Hi VP, Try Thomas Keneally Schindler's Ark very moving book and well what can you say about the film....And yes agree with you about Robert Harris I do in fact have both of them signed... Cheers Tom
I read Schindler's Ark a long while back, while I was supposed to be making perfume on night-shifts (thank you Estee Lauder for financing that intense period of reading & shirking). Much better than the film in my opinion. Again it kind of falls into the 'faction' category doesn't it, real events but dramatised. I'm currently reading Ken Tout's 'Tank', which seems to be a kind of distillation of real events, but with names changed for most participants. Can't quite decide if it's almost a novel or not - Suspect Tout's style is just so convincing and immediate that it reads like a novel while being an authentic bit of history. Why I've never read it before I've no idea.

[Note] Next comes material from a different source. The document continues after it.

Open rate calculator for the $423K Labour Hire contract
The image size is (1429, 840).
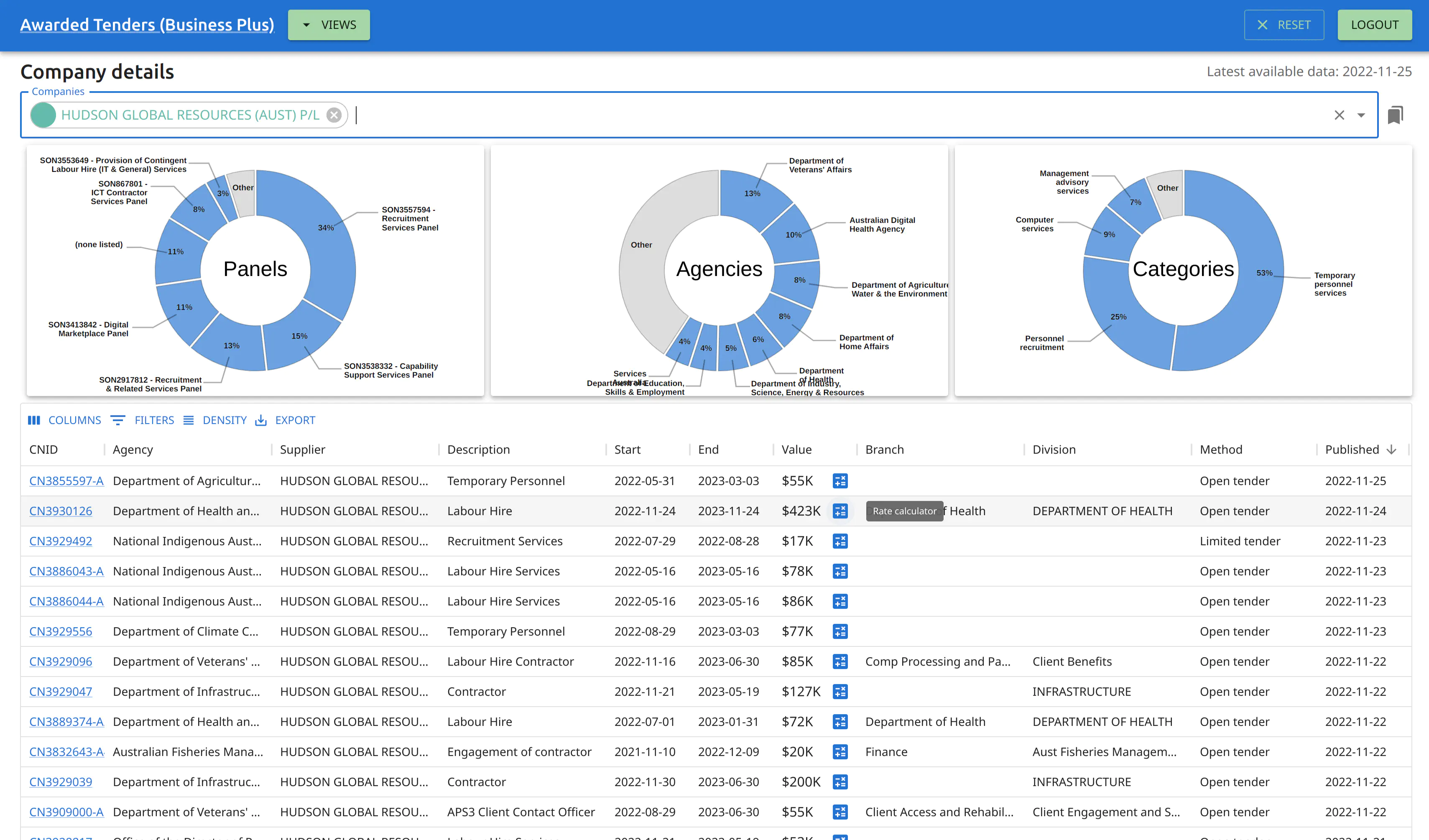click(x=840, y=511)
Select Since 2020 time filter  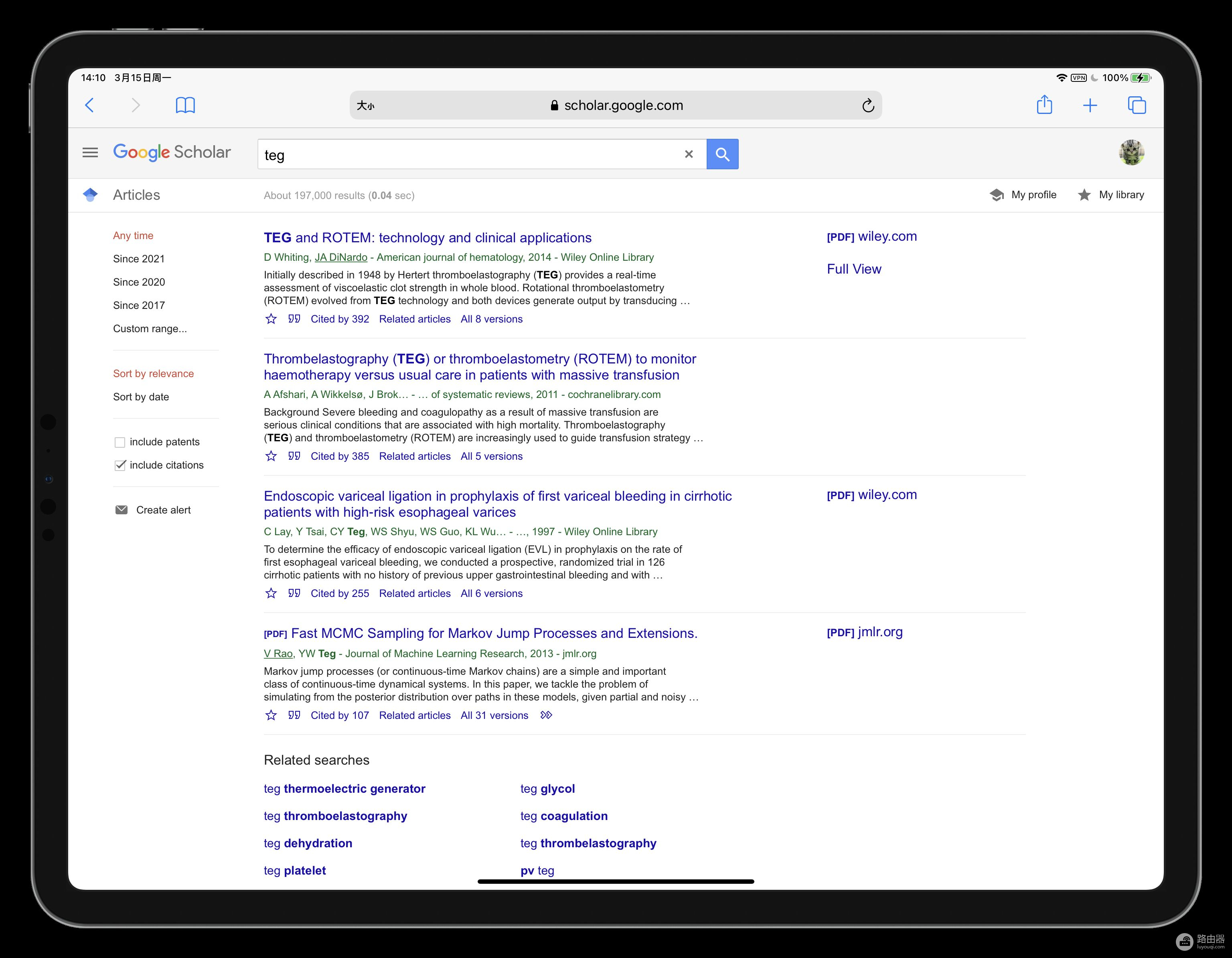(139, 282)
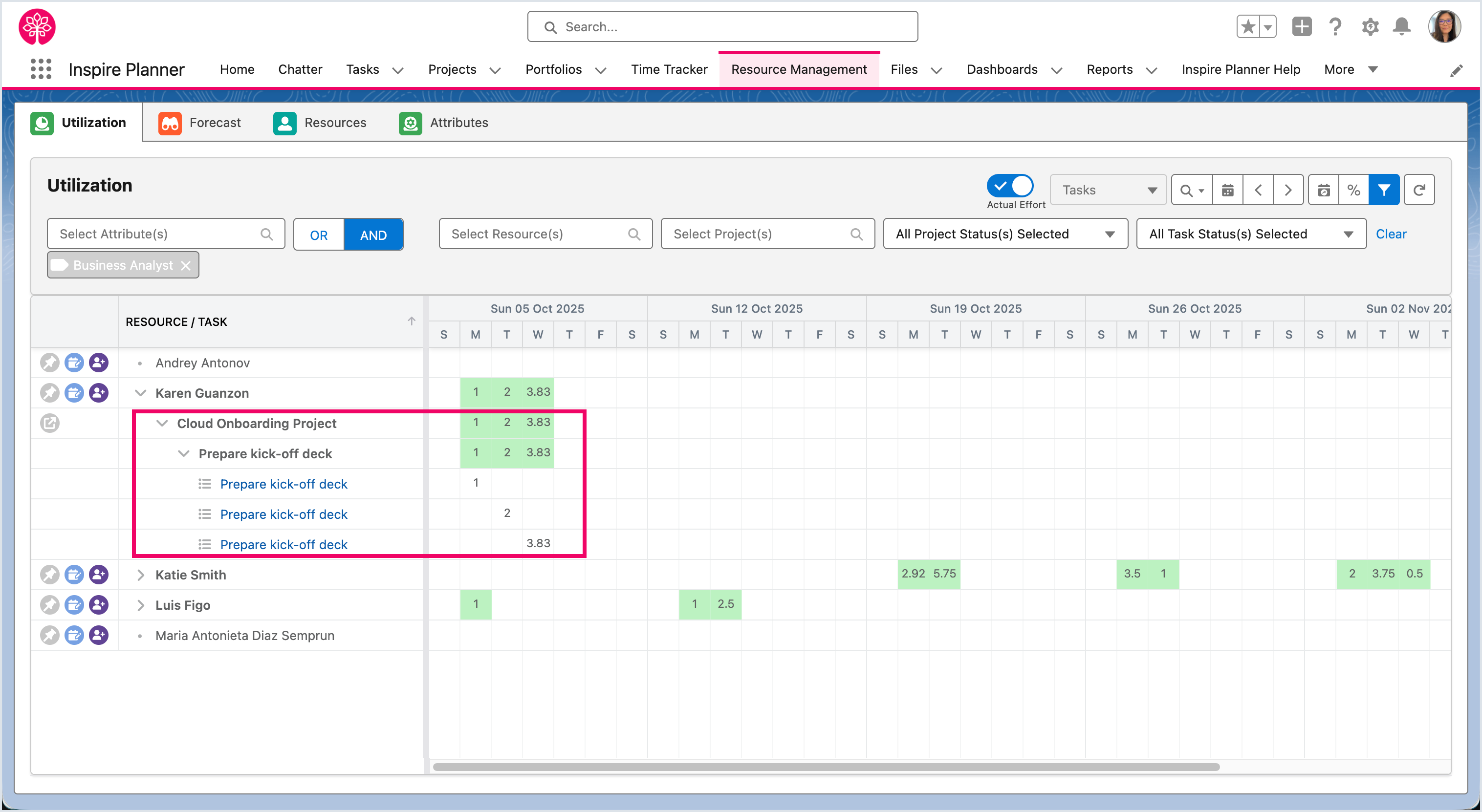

Whizzing through it like I haven't done any book for ages.
Whizzing through it like I haven't done any book for ages. It's been a few years but I felt exactly the same. A great read and very authentic.
How about 'Stratton's War' and 'An Empty Death' by Laura Wilson? They're about a detective during the war, well researched and very atmospheric. The first has an MI5-type theme and is based on (some) true events. There's a couple of others by John Lawton (I forget the titles) but are set during the war, then the Fifties and Sixties. A few of Ted Allbeury's spy novels were about SOE. Sadly, he passed away some years ago and I can't find his books anywhere. I have most of them (quite a magnum opus), but am missing a few. When he wasn't writing about SOE he was writing Cold War novels. He was in Int Corps as a Lt.Col. during the war. I believe also some of Clive Egleton's were set during the war too, but I've only read his more modern stuff. Again, he passed away a few years ago and now his books are hard to find.